For Christmas  I asked for and got a worm farm ( or as it is called on the packaging a Worm Cafe ). We didn't have any old sink or bath suitable so R got me a Tumbleweed Worm Cafe. The photo shows it with the stage one layer  and lid. It has 3 more trays or stories to add as it fills up. The legs are supposed to be ant proof.
 This is what it looks like inside before the first worms and their bedding were introduced.The island in the middle is so they can never drown and have somewhere to climb up on and at the front is the drainage hole with tap underneath for letting the extra water and leach-ate and tea drain out.
 This morning we had time to visit a neighbour who kindly gave us some starter worms. In this case an ice cream container full. Where are they? Hiding underneath away from the light.
 This is when I have just spread them out across the soaked  coir bedding block that came with the cafe. I have then added 2 sheets of wet newspaper and for a blanket I have provided a soaked partly worn out cotton hand towel which was just the right size.
 I now have a designated small bucket to put things worms like in especially my daily coffee grinds. I know not to put in citrus  peel  or onion skins ( too acidic ) or  dairy or meat .  I have read the instruction booklet from cover to cover and taken advice from the neighbour who supplied the worms. She has 2 lots ( farms )  one get all their food scraps minced and so produces a much quicker and finer lot of castings. That is what she recommended.
 There are plenty of dos and don'ts.
 If you have a worm farm ( Leanne ) and have any hints or encouragement I would be grateful to hear.
 We will continue to make compost as we have always done. This will I hope give us an additional and more readily available to plants, product ( liquid and castings ) to use in our garden and on pot plants. To make enough for orchard use we would need a huge set up.
Note ; there are 2 main categories of worms - earth workers or composters. These are composters. but are they Tigers, Reds or Dendras? 




4 comments:

Molly said...

Not fair! I have a stiff neck and it hurts to laugh! I've heard of all kinds of Christmas presents but this takes the cake....The Bean has talked about this kind of thing, and oldest son has actually dabbled, but wow---you make it all sound so scientific!

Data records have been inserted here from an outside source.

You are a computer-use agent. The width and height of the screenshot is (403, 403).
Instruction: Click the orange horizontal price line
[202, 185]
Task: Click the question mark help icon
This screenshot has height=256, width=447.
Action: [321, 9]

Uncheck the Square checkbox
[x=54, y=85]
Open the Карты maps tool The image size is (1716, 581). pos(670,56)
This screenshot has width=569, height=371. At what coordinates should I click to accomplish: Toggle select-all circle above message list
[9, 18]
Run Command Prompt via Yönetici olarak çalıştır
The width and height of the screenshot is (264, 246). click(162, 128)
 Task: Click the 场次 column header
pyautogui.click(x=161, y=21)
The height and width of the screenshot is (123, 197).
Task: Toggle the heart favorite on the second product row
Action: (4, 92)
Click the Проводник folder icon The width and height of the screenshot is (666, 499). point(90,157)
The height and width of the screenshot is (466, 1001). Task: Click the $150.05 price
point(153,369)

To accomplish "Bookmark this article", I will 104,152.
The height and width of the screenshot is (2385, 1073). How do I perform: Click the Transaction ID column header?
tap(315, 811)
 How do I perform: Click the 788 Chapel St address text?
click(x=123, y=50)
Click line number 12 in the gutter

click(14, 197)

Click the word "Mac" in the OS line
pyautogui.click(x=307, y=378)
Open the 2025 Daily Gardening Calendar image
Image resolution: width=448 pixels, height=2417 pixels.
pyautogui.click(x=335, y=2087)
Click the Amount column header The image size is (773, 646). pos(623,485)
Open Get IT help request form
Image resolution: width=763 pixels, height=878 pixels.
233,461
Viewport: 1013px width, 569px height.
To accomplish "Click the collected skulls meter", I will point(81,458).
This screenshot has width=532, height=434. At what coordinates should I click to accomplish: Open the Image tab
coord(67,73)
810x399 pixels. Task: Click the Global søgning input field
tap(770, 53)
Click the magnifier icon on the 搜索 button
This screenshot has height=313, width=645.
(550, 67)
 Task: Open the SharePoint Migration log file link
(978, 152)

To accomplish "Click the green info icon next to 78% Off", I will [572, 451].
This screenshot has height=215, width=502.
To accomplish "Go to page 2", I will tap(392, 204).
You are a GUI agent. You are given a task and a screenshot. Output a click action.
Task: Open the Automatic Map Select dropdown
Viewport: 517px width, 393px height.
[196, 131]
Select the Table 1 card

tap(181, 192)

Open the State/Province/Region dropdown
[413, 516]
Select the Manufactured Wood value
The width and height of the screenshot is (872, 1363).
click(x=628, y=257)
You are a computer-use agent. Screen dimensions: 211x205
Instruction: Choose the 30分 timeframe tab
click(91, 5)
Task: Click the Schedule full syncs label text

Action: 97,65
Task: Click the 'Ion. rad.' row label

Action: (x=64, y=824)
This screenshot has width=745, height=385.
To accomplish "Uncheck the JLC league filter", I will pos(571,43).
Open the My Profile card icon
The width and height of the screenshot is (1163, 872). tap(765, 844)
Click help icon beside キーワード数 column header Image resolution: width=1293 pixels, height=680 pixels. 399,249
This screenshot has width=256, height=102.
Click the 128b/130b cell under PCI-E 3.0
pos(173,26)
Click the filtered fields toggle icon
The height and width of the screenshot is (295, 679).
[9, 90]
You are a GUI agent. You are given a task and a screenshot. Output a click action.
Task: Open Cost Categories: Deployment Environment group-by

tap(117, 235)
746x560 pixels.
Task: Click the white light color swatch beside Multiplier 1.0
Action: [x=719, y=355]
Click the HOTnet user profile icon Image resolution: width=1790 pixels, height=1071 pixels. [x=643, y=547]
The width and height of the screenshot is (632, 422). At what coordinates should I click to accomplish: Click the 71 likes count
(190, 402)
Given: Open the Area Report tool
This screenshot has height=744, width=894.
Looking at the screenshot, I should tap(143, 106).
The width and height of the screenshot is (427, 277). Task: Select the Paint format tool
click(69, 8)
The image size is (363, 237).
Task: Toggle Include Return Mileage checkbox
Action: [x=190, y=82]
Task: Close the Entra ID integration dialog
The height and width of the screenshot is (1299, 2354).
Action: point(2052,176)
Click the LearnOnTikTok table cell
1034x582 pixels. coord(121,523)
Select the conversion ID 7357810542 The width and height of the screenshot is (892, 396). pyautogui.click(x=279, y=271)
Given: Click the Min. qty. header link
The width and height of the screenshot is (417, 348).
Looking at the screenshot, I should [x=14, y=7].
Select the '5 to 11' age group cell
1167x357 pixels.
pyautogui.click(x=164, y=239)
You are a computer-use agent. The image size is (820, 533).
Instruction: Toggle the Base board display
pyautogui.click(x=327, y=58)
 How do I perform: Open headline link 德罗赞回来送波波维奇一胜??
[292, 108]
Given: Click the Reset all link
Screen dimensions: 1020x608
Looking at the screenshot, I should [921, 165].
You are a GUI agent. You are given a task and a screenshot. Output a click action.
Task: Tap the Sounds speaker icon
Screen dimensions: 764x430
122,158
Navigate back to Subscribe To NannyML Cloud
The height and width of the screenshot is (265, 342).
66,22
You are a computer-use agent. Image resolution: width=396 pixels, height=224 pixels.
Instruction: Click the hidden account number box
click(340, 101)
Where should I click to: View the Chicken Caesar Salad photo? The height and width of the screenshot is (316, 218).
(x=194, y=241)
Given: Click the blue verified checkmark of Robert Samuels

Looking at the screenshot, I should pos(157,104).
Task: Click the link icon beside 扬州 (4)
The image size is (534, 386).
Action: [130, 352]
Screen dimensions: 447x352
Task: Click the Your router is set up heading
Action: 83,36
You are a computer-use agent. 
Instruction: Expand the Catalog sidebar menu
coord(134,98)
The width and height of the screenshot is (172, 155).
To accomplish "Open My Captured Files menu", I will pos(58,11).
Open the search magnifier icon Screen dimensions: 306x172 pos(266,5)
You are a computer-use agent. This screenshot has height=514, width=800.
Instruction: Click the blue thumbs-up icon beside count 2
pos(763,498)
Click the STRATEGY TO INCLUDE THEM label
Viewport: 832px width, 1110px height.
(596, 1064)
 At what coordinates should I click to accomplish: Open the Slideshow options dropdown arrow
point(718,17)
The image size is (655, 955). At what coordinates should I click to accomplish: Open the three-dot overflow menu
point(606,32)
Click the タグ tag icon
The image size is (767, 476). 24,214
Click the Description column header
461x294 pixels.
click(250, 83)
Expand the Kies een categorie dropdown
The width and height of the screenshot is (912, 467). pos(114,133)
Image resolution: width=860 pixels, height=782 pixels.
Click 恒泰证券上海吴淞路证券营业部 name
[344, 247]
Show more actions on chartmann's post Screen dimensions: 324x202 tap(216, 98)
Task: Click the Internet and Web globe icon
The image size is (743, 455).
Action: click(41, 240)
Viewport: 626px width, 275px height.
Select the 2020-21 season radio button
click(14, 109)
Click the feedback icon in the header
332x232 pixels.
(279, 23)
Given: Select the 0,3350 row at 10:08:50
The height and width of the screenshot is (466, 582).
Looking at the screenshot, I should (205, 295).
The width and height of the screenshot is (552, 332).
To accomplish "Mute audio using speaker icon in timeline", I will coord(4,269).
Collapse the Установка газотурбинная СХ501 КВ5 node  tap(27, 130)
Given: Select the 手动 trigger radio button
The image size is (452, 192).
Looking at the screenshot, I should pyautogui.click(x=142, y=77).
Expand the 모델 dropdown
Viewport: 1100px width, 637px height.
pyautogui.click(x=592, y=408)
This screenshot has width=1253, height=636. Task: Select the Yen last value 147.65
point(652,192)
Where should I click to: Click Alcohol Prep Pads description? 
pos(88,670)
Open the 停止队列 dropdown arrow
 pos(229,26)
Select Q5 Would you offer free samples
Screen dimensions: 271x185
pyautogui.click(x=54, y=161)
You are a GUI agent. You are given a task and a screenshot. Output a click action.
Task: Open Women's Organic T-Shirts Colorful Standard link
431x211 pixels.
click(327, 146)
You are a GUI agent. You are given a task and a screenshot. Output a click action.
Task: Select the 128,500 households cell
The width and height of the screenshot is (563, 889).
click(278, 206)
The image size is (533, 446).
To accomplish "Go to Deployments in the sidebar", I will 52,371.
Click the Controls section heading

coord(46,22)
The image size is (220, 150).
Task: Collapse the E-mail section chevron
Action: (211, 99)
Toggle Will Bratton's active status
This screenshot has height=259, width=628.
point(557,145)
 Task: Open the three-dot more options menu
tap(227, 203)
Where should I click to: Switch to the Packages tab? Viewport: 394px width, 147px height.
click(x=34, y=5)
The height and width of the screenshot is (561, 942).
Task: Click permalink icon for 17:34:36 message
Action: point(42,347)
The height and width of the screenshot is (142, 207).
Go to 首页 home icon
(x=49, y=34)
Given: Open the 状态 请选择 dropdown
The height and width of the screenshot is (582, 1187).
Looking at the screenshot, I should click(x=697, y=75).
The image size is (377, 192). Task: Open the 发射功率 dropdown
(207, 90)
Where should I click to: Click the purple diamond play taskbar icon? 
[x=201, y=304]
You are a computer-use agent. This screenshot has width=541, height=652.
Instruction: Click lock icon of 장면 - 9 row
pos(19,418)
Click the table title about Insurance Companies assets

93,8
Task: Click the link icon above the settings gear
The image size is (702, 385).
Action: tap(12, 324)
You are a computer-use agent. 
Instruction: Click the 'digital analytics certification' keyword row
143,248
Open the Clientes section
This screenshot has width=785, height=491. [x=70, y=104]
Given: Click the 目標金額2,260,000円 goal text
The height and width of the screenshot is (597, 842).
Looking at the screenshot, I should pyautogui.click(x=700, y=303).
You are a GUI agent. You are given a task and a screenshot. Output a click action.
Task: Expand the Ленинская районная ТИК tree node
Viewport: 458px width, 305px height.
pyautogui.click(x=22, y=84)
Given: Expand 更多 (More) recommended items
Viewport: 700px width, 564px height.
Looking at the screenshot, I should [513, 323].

Ant proof?? I'm convinced the buggers are immune to whatever we use against them. I'll be really impressed if that claim is true!

Nicky said...

Love it - our 10 year old has had hers running for a year now(Christmas gift request last year) and we have had a lot of goodies for the garden. I'm not sure which sort of worm you have there, but ours aren't as orange as yours, ours look more pink/red than that. My worm farmer has been giving some worm wee away to people, they asked if they could buy some off her but she insisted it was to be free! Perhaps I need to pay her for it to ensure it ends up in my garden :-)

Ali Honey said...

Sorry about the neck Molly. See it must be a Kiwi thing.... ( kiwis Like worms you see ) But asking my bloke for something specific he understands makes getting a gift much more likely. It will be really useful and I knew the chickens I have been requesting for 45 years now, just wasn't a goer in 2012.

SoozieSuzy said...

I got a worm farm for Christmas four years ago, they did not survive the first winter, not sure what it was. But the replacement ones have thrived since and though I did get put in a top layer of carpet that covers the new scraps, thought they might have got too cold.

Mine like their broccoli stalks chopped, hate onion and citrus peels, don't mind tea bags but hate coffee grinds. They chomp through gray curly hair when my partner cuts his hair, and the amount does not seem to worry them, it disappears very quickly.

I had not had ants or any bugs until I moved the farm two months ago to my new home close to the sea, the farm has now been invaded by earwigs, they infest everything I plant too. My next challenge.

I do hope you enjoy your worms as much I enjoy mine!